Data Sheet 1_Multi-omics integration and machine learning-driven construction of an immunogenic cell death prognostic model for colon cancer and functional validation of FCGR2A.docx

BackgroundImmunogenic cell death (ICD) influences tumor immune microenvironment remodeling and immunotherapy response. However, the prognostic value of ICD-related genes in colon cancer has not been systematically clarified. This study aimed to develop an ICD-based prognostic model and explore its association with the immune microenvironment and treatment sensitivity. MethodsTranscriptomic and clinical data of colon adenocarcinoma (COAD) patients were obtained from TCGA and GTEx, with GSE17538 and GSE38832 used as external validation cohorts. Single-cell RNA-seq data from the Colon Cancer Atlas were analyzed to characterize ICD-associated T-cell states. Differentially expressed genes between high and low ICD-score T cells were identified using ssGSEA, followed by WGCNA to select immune-related modules. One hundred seventeen machine-learning model combinations were evaluated to construct the optimal prognostic signature. Immune infiltration was assessed using CIBERSORT, ssGSEA, and ESTIMATE. GSEA explored pathway differences, while drug sensitivity was predicted using pRRophetic. The top-weighted gene was validated through in vitro assays. ResultsSeven major cell types were identified within the tumor microenvironment. T cells with high and low ICD scores exhibited distinct functional and spatial patterns. WGCNA identified a key module highly correlated with ICD scores, and 51 genes were screened.

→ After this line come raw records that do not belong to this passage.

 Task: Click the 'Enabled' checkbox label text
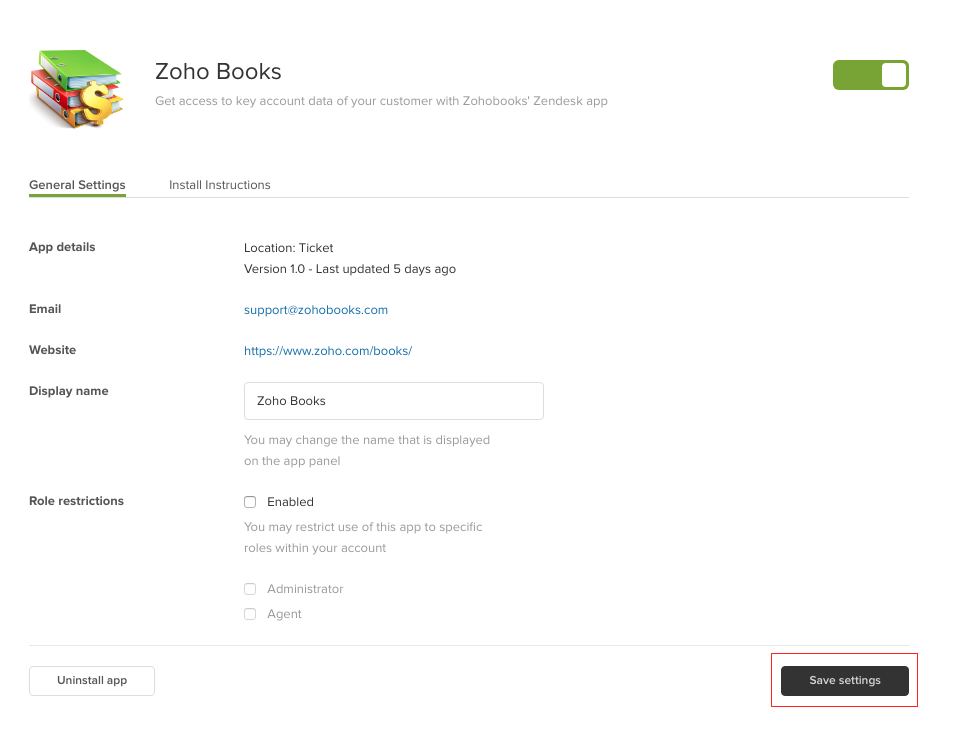pyautogui.click(x=290, y=502)
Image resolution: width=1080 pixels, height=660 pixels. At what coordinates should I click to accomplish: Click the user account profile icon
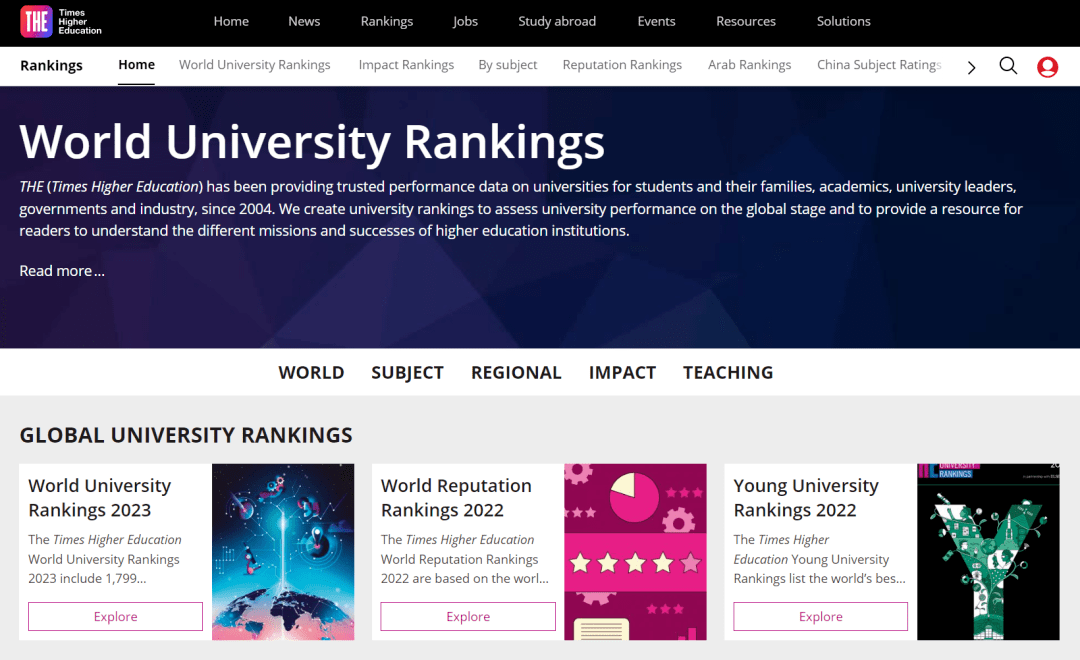coord(1047,66)
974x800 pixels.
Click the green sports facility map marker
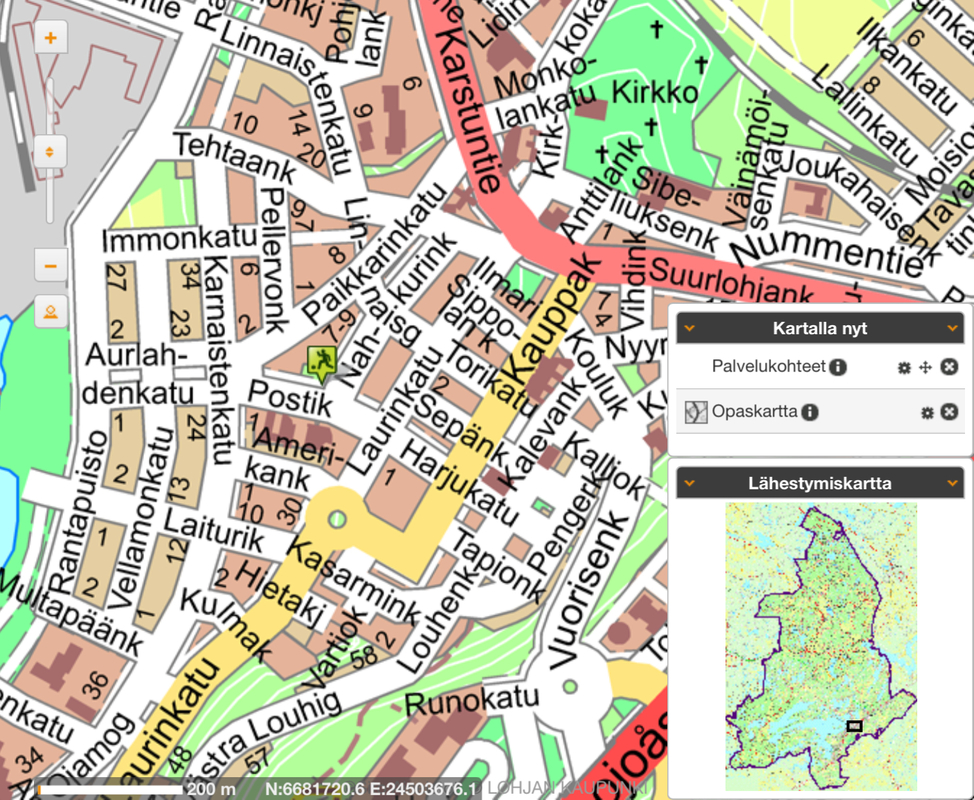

The Random Survival Forest model yielded a 15-gene ICD-related signature with strong prognostic performance (C-index 0.968 in TCGA; 0.767 and 0.855 in validation cohorts). High-risk patients consistently showed poorer survival (p < 0.001). A combined nomogram demonstrated stable predictive accuracy. High-risk patients displayed increased M2 macrophages and Tregs, whereas low-risk patients exhibited higher activated CD4+ T cells and plasma cells. EMT and angiogenesis pathways were enriched in the high-risk group, while metabolic pathways predominated in the low-risk group. High-risk patients were more sensitive to drugs such as Dasatinib. FCGR2A overexpression promoted proliferation, migration, and invasion in vitro. ConclusionThe 15-gene ICD-based model effectively predicts COAD prognosis, reflects immune microenvironment heterogeneity, and offers insights for individualized treatment planning.